DIRECTIONS FOR THIS TASK: Using the records below, return exactly the lines from the one containing "Open the Account menu label" through the last, and omit pictures.

GIVEN RECORDS:

........

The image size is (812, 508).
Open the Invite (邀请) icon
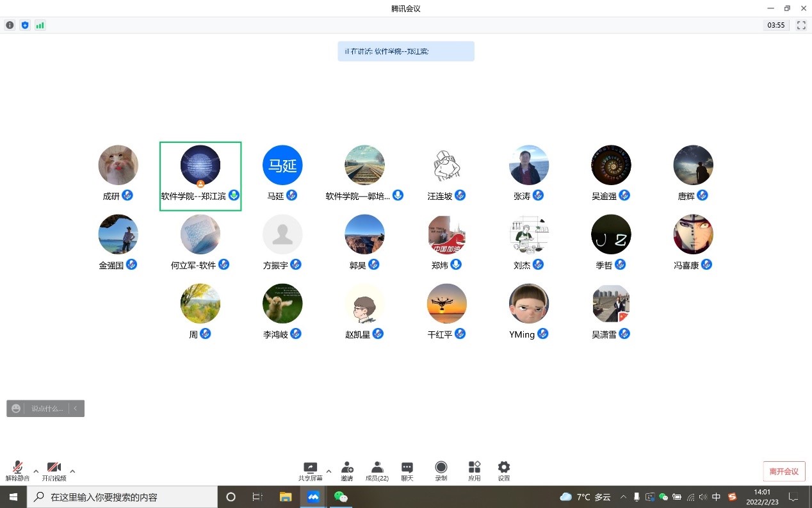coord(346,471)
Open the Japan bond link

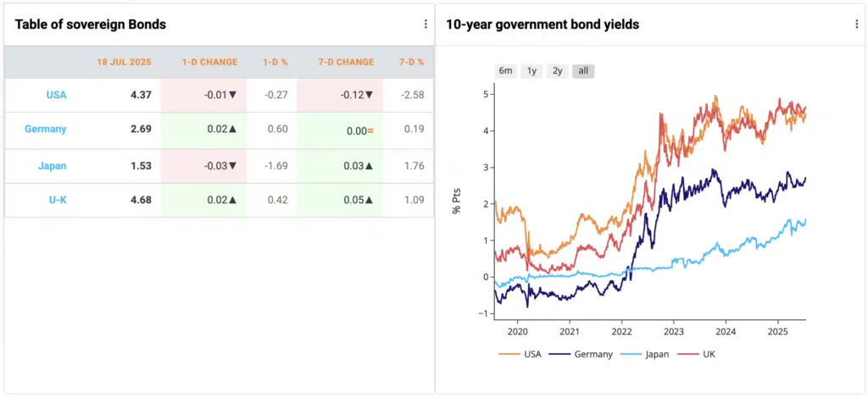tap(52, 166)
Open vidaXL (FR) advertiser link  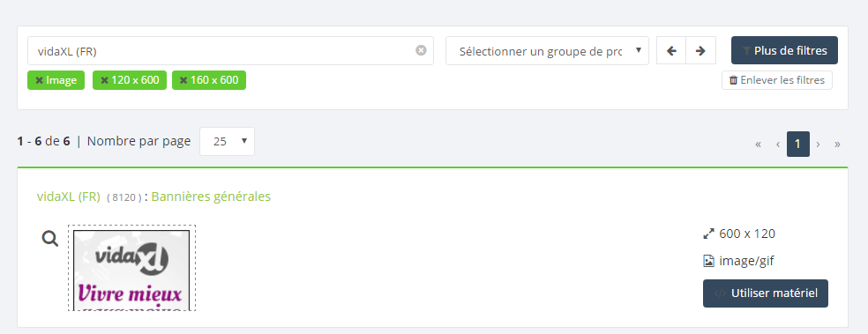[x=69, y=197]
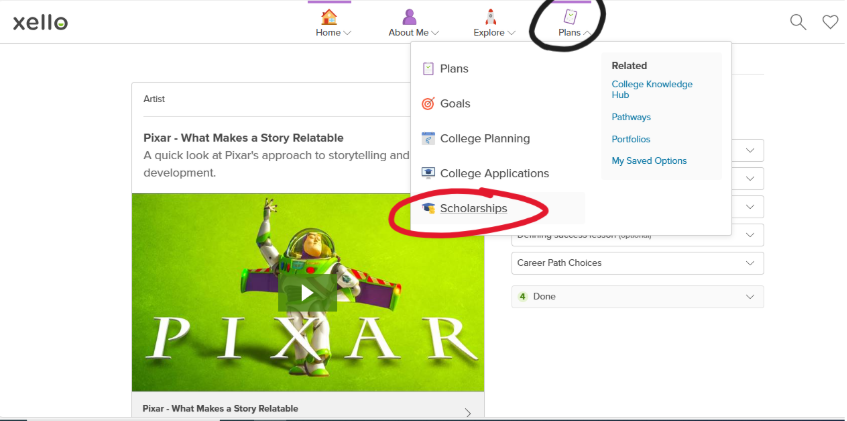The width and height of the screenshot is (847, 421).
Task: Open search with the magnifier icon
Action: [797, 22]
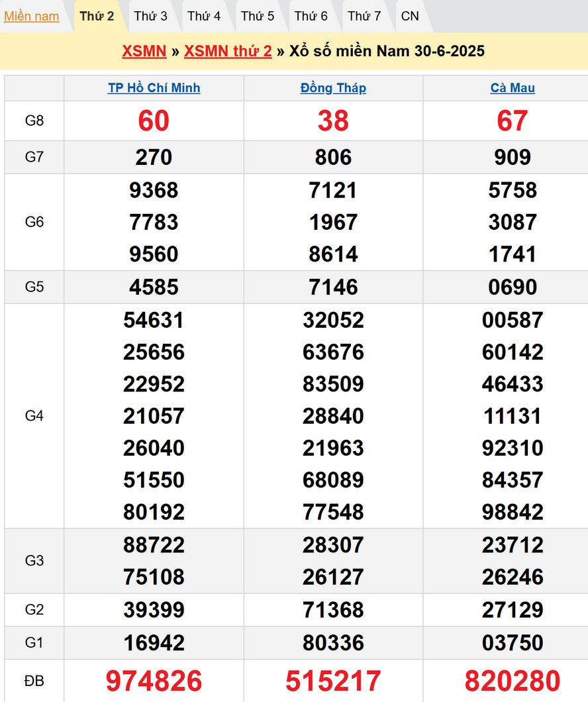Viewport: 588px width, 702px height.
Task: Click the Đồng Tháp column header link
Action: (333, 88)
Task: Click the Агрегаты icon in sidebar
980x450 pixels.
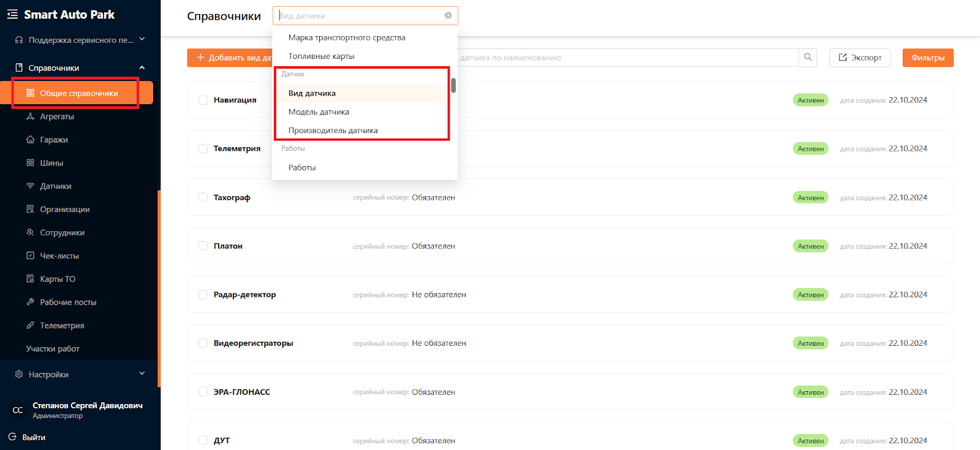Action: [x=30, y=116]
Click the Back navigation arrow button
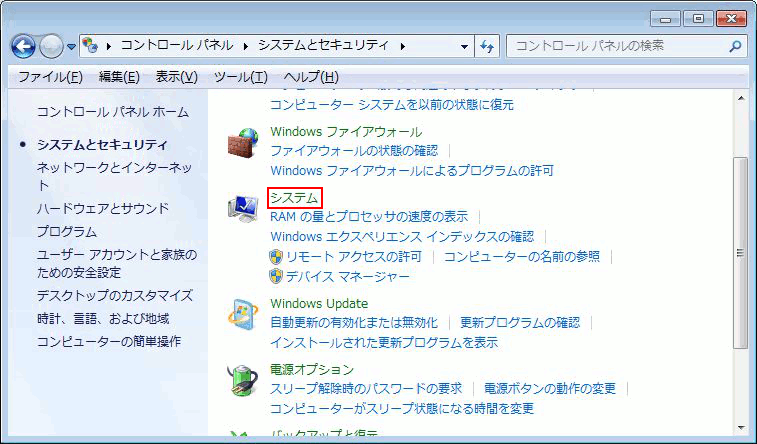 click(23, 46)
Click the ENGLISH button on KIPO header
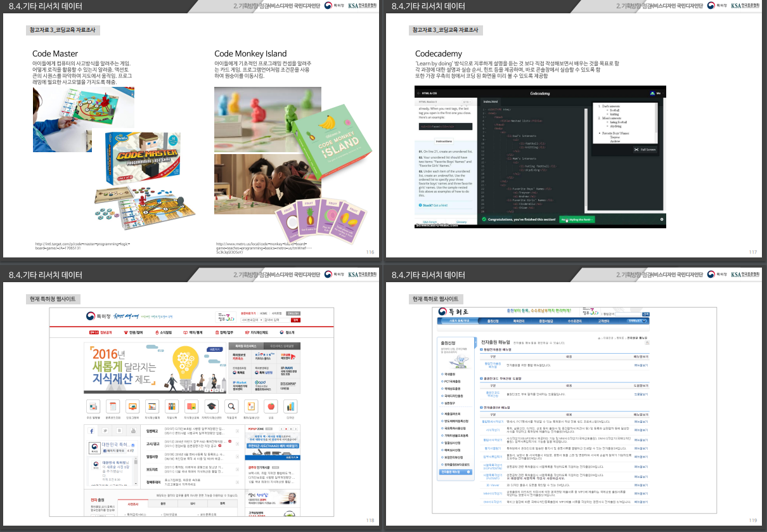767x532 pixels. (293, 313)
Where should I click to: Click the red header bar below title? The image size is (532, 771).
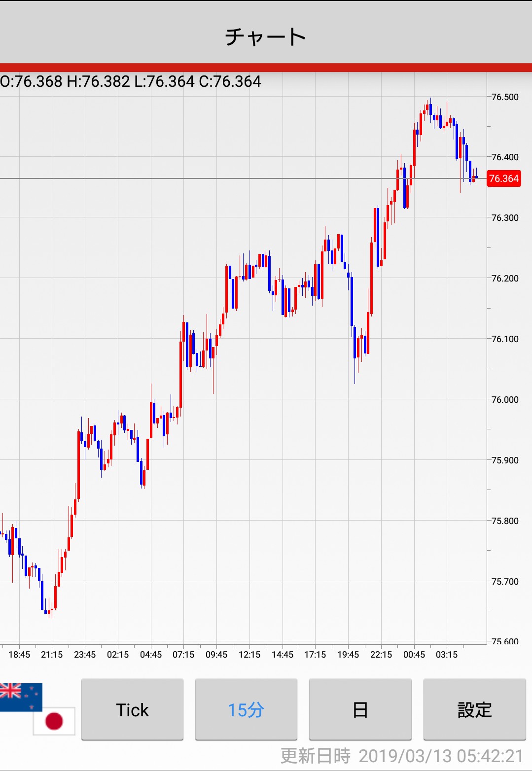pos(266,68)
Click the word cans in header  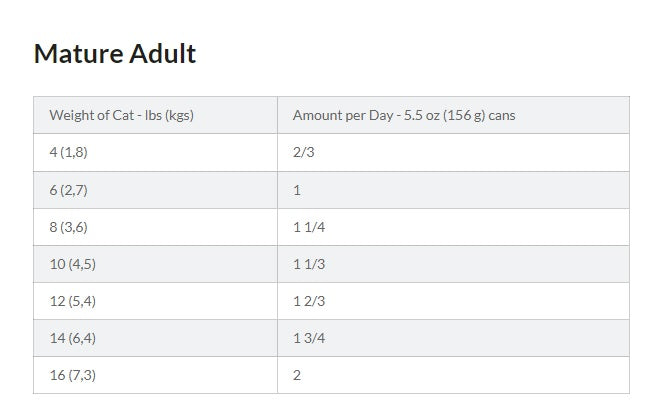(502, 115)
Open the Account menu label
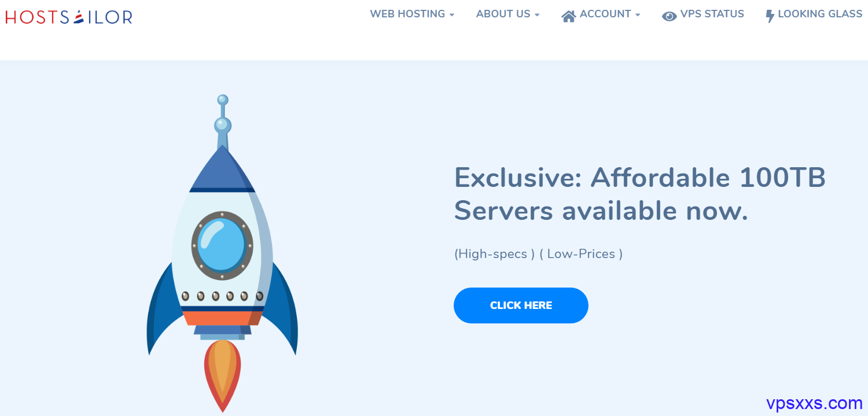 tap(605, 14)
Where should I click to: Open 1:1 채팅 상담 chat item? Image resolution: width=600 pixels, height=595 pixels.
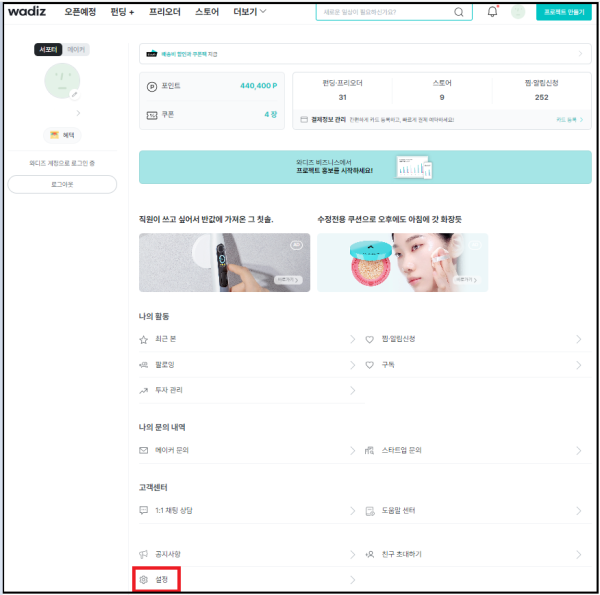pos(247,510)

........

RESPONSE:
Open the Account menu label
 tap(605, 14)
Where should I click to: Open 1:1 채팅 상담 chat item? Image resolution: width=600 pixels, height=595 pixels.
pos(247,510)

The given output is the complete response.